_Problem set_:
[A] Answer these from the text on Cage the Elephant's tribute to Ozzy at Lollapalooza:
(i) With which Black Sabbath song did Cage the Elephant end their set?
(ii) In what year did Sharon Osbourne ask her agents to get Ozzy onto Lollapalooza?
(iii) What response did the agents get?
[B] Resume the article about Cage the Elephant's Ozzy tribute at Lollapalooza, picking up after its last sentence.
-------- Text for analysis --------
Just before ending their set with a rendition of Black Sabbath's ballad "Changes," Cage the Elephant's frontman told the crowd: "This past week, we lost, to say a legend would not do it justice, but a beautiful human being. When I think about this song, I think about all the little babies in the world. I just became a father myself, and Ozzy was a beautiful baby that grew to become a beautiful human being."
Fans loved the tribute. One fan wrote to X (formerly Twitter): "If anyone saw me fighting for my life to not start sobbing at the Cage the Elephant set today when they performed 'Changes' and dedicated it to Ozzy, no you didn't."
"Cage The Elephant hit us with an emotional tribute to Ozzy at Lollapalooza," another wrote, along with a video of the performance.
While the band sang a Black Sabbath song, Ozzy was actually turned down by Lollapalooza. "In 1996, I said to my agents for Ozzy, 'Ozzy should be on Lollapalooza.' They went and asked, and the response was, 'Ozzy's not relevant,'" Sharon Osbourne told Billboard.
-------- Data shown --------
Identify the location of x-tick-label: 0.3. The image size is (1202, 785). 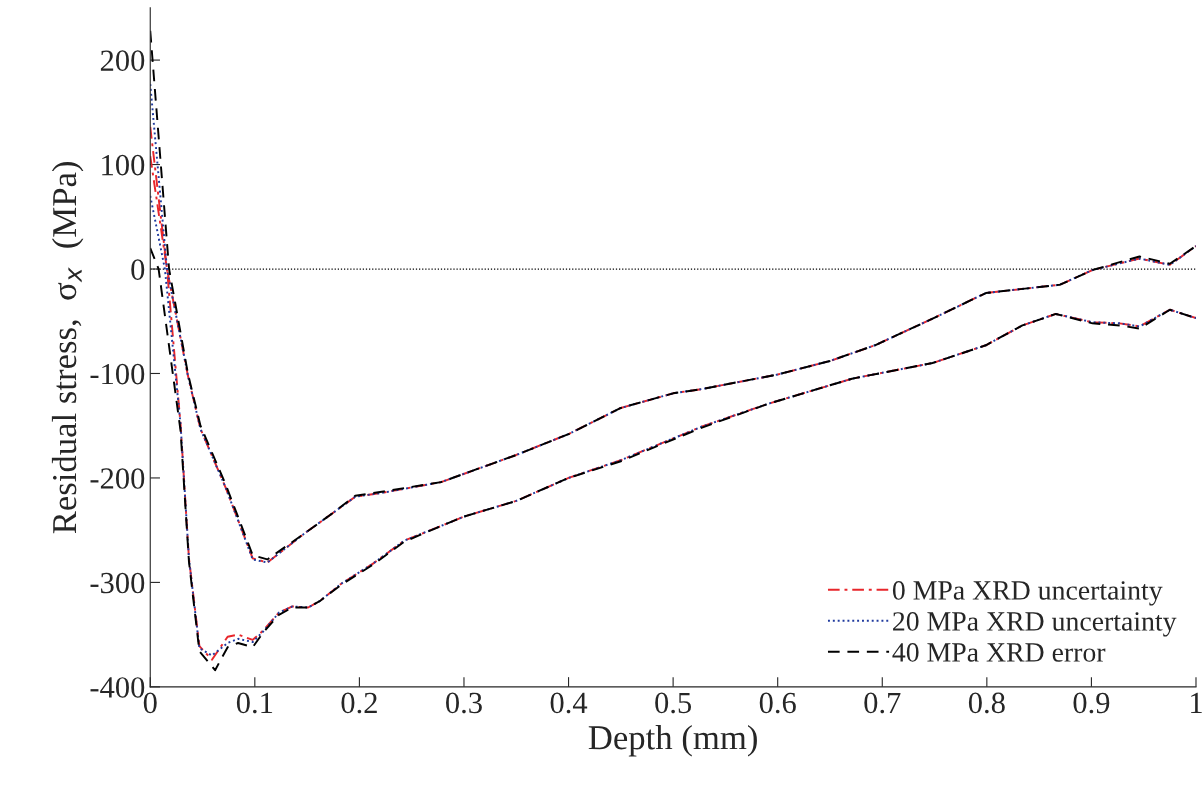
(464, 703).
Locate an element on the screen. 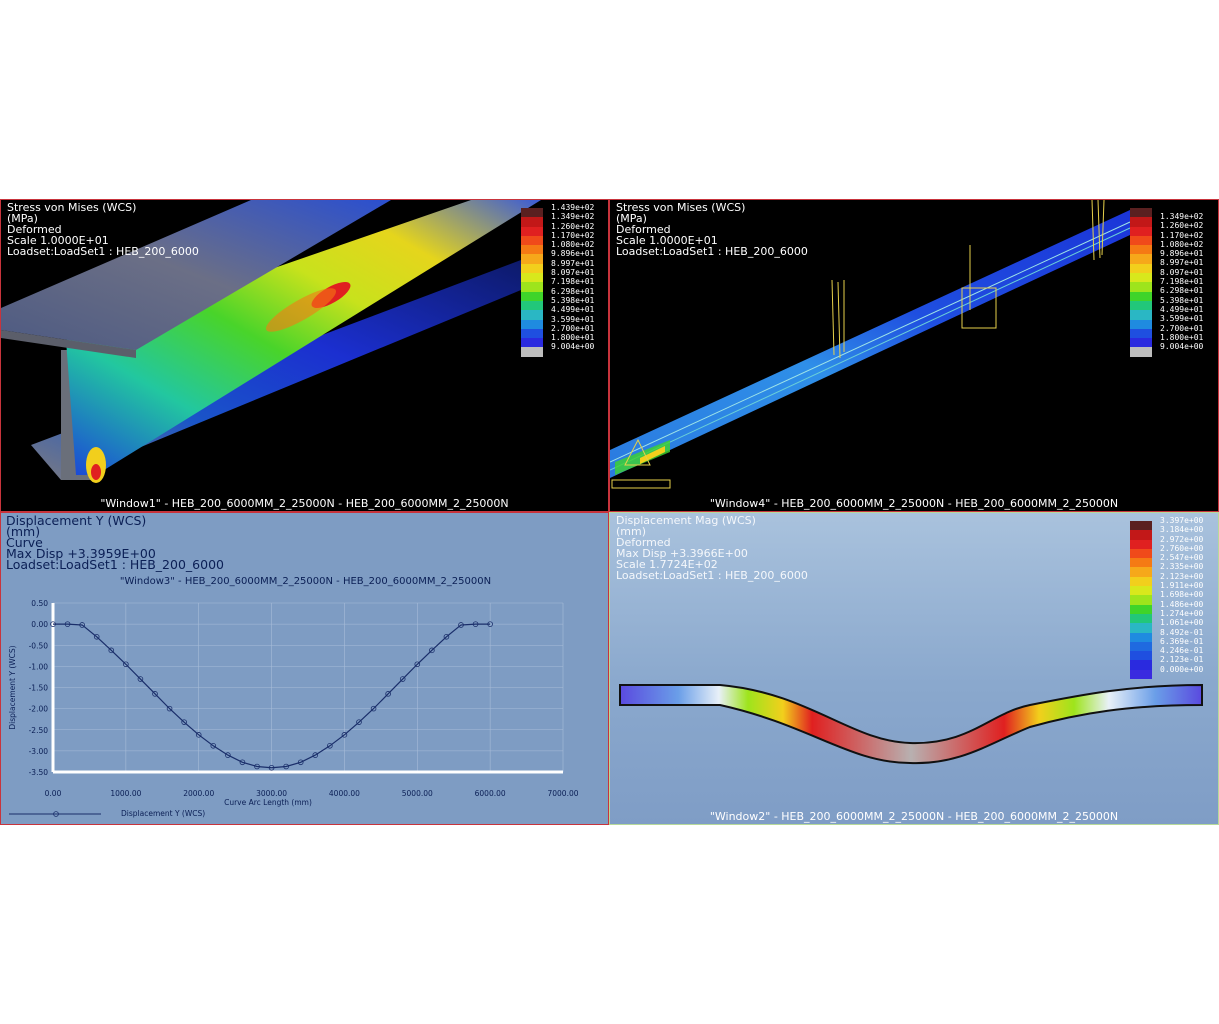 This screenshot has height=1024, width=1219. legend-value: 3.599e+01 is located at coordinates (573, 319).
--------
_Outputs by task_:
[A]
(i) "Changes."
(ii) 1996.
(iii) "Ozzy's not relevant."

[B]
"Sharon got *expletive* off about that," Ozzy explained. "[She said], 'You know what I’m gonna do? I'm gonna do the Ozzfest.' I thought she'd *expletive* gone nuts," Ozzy told Billboard.
The couple launched Ozzfest in 1996. It began as a small "festival" in Arizona and California, featuring Ozzy, Black Sabbath, Marilyn Manson, Pantera, Type O Negative, Fear Factory, and Machine Head. The festival grew in size soon after, running nearly every year until 2018.
Organizers of the festival credit Sharon for its success.
"You knew never to mess with Sharon," explained Tom Beaujour, co-author of Lollapalooza: The Uncensored Story of Alternative Rock's Wildest Festival. "And you didn't tell Sharon you were going to do something and not do it, because you would get blacklisted. You just knew not to mess with Sharon, ever. I always thought that that was a great thing, because it's really nice to actually know where you stand with people. And know that if you get out of line, the hammer is going to drop."
Lollapalooza is set to run until Sunday, August 3, with Olivia Rodrigo, Sabrina Carpenter, and A$AP Rocky headlining.